**DATA SHOWN**
┌──

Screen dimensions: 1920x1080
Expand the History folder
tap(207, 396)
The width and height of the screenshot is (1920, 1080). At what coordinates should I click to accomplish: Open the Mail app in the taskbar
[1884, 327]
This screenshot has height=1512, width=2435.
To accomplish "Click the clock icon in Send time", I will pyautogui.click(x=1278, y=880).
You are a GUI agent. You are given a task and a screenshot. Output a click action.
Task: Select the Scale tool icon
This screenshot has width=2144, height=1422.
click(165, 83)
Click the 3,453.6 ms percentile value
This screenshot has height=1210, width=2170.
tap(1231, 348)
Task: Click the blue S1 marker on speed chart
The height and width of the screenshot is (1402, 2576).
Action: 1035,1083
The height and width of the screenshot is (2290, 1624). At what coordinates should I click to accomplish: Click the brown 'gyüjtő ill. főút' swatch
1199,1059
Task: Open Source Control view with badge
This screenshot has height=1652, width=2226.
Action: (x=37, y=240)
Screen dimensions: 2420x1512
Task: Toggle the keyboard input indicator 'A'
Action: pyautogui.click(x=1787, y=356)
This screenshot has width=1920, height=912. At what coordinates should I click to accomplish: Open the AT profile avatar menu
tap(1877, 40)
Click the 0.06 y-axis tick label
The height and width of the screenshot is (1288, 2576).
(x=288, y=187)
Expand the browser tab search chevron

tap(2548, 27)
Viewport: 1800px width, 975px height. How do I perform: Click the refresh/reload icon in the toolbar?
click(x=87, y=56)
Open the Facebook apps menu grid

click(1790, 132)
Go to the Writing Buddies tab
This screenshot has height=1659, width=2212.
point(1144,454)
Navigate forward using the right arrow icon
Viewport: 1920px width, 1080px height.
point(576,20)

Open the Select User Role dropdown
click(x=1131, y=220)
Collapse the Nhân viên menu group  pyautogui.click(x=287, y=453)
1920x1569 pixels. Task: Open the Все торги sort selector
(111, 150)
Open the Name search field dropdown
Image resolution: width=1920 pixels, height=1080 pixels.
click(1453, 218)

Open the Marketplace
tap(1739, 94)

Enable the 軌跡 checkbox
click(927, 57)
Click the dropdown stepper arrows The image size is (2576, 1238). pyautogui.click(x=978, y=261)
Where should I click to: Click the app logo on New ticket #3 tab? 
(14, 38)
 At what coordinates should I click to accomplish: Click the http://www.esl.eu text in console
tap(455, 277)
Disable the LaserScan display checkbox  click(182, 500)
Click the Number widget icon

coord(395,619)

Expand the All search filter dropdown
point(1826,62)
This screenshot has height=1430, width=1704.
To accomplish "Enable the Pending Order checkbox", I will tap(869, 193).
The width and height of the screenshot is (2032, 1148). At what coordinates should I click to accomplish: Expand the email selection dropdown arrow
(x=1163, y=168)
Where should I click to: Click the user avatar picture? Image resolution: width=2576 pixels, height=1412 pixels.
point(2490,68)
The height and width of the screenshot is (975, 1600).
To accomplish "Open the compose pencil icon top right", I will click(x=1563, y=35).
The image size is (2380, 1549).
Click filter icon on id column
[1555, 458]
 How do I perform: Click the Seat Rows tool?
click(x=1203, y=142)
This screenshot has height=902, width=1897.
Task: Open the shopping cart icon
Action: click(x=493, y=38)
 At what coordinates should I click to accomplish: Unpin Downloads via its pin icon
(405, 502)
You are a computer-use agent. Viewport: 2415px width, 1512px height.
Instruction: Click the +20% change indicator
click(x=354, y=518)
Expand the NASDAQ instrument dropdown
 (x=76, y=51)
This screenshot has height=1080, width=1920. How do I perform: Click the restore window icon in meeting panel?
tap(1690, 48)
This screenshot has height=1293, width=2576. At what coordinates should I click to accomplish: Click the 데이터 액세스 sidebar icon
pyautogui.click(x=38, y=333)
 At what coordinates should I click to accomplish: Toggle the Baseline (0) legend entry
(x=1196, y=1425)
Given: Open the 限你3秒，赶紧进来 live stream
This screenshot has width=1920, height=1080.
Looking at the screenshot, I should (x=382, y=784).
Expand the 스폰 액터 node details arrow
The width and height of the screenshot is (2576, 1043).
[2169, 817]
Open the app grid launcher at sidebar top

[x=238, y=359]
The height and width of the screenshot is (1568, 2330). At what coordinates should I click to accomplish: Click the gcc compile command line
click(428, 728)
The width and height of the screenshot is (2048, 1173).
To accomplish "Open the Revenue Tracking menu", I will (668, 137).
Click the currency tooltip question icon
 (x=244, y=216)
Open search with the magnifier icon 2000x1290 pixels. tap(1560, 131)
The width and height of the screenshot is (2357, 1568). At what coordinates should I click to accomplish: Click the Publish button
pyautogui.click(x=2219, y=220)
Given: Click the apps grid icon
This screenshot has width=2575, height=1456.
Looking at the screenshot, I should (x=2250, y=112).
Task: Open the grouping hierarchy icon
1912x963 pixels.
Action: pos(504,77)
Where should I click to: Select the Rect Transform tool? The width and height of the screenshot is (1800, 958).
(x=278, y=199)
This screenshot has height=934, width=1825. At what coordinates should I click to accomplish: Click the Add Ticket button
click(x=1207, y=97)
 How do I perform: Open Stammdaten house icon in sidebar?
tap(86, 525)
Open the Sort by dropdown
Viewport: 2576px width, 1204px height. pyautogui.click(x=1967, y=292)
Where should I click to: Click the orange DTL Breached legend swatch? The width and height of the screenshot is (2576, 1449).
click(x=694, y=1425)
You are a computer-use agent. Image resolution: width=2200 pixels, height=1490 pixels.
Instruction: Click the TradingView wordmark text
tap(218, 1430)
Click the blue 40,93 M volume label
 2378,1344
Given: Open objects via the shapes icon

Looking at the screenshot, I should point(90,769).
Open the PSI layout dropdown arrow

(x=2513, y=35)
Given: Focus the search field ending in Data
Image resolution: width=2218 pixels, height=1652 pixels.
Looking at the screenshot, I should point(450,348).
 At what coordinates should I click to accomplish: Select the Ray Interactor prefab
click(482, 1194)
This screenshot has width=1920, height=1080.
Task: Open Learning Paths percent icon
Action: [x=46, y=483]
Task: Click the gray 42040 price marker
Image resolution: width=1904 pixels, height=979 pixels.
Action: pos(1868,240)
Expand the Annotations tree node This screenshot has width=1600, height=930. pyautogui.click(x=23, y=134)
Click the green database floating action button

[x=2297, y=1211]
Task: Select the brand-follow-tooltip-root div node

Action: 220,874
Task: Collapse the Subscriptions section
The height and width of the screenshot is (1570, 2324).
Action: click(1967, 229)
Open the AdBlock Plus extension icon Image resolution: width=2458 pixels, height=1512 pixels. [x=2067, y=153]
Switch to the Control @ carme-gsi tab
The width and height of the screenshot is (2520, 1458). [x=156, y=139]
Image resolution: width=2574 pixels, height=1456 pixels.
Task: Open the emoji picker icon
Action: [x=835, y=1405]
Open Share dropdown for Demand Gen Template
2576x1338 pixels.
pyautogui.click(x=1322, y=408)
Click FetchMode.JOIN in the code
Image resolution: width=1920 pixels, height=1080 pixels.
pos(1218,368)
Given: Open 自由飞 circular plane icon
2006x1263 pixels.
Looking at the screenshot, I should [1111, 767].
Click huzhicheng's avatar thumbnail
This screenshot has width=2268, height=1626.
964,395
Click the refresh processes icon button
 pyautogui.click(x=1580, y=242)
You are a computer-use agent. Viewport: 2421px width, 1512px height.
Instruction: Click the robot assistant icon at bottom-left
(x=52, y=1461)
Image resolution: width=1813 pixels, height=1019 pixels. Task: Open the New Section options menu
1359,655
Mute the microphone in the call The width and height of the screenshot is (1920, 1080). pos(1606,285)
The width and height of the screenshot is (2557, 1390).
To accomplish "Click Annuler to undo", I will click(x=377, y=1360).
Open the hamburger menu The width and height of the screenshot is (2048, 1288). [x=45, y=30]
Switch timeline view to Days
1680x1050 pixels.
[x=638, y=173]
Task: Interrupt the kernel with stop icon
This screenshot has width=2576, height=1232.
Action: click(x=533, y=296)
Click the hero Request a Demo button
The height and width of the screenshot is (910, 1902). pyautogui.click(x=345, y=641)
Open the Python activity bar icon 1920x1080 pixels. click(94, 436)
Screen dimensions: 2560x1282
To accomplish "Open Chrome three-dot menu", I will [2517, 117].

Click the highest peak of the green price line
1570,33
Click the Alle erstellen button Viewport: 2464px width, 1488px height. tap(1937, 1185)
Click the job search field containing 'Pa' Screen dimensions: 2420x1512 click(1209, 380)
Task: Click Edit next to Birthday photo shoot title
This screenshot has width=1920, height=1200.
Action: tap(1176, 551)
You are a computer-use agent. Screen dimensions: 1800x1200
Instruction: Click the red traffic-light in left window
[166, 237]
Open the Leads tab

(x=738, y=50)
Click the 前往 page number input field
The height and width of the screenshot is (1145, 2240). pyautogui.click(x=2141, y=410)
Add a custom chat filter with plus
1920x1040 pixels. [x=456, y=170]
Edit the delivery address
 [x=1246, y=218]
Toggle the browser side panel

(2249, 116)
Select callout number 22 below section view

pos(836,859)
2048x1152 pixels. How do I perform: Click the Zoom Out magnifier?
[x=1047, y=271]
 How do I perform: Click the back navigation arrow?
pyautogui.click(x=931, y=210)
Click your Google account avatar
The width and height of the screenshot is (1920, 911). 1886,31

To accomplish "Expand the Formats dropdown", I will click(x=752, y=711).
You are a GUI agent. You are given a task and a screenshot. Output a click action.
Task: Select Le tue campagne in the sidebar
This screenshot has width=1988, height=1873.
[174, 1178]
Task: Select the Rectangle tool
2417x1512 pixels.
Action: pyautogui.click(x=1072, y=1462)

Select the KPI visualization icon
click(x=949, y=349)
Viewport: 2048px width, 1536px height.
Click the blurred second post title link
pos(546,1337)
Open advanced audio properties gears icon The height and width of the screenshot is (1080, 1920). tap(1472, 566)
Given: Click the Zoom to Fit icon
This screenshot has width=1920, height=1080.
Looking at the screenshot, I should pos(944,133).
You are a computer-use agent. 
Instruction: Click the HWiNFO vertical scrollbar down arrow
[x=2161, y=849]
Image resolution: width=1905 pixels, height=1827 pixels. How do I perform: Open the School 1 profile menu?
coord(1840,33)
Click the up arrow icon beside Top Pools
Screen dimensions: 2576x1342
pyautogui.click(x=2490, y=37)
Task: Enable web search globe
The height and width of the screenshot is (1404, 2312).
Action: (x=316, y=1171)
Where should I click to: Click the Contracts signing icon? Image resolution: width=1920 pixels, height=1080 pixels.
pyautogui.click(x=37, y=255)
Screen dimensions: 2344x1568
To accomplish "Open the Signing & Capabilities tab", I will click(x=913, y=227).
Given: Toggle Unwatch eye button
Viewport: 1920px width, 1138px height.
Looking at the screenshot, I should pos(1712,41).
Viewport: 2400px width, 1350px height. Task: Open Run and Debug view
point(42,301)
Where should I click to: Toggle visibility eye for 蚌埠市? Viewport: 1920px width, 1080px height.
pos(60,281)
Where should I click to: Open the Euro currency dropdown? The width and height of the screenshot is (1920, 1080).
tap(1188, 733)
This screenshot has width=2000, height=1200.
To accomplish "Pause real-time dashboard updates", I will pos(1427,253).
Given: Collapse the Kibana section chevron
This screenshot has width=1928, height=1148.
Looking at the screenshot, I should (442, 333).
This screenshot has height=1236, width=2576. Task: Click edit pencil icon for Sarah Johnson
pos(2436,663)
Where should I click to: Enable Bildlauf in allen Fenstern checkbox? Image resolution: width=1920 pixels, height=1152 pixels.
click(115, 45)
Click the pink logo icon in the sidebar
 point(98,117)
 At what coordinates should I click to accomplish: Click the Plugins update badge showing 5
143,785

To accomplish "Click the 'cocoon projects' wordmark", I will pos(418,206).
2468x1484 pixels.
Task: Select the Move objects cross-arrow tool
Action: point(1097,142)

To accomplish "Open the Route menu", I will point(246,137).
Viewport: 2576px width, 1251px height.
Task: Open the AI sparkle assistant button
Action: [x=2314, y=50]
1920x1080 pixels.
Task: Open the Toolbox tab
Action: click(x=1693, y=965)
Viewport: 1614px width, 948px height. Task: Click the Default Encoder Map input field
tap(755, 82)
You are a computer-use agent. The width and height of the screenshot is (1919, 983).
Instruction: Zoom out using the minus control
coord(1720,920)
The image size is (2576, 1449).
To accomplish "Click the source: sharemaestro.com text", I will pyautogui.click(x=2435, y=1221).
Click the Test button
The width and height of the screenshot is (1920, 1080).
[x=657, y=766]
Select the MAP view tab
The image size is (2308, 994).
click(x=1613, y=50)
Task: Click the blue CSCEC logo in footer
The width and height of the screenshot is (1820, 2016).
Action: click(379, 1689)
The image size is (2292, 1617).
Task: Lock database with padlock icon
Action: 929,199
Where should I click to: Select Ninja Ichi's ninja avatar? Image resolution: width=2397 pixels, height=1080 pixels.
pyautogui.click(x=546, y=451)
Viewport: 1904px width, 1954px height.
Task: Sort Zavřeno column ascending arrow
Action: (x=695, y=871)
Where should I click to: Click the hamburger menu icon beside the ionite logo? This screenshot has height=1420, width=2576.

└──

**TASK PROMPT**
From the records above, tally every line that contains the string "computer"; the reply consists of that number alone.

**PROBLEM SOLUTION**
6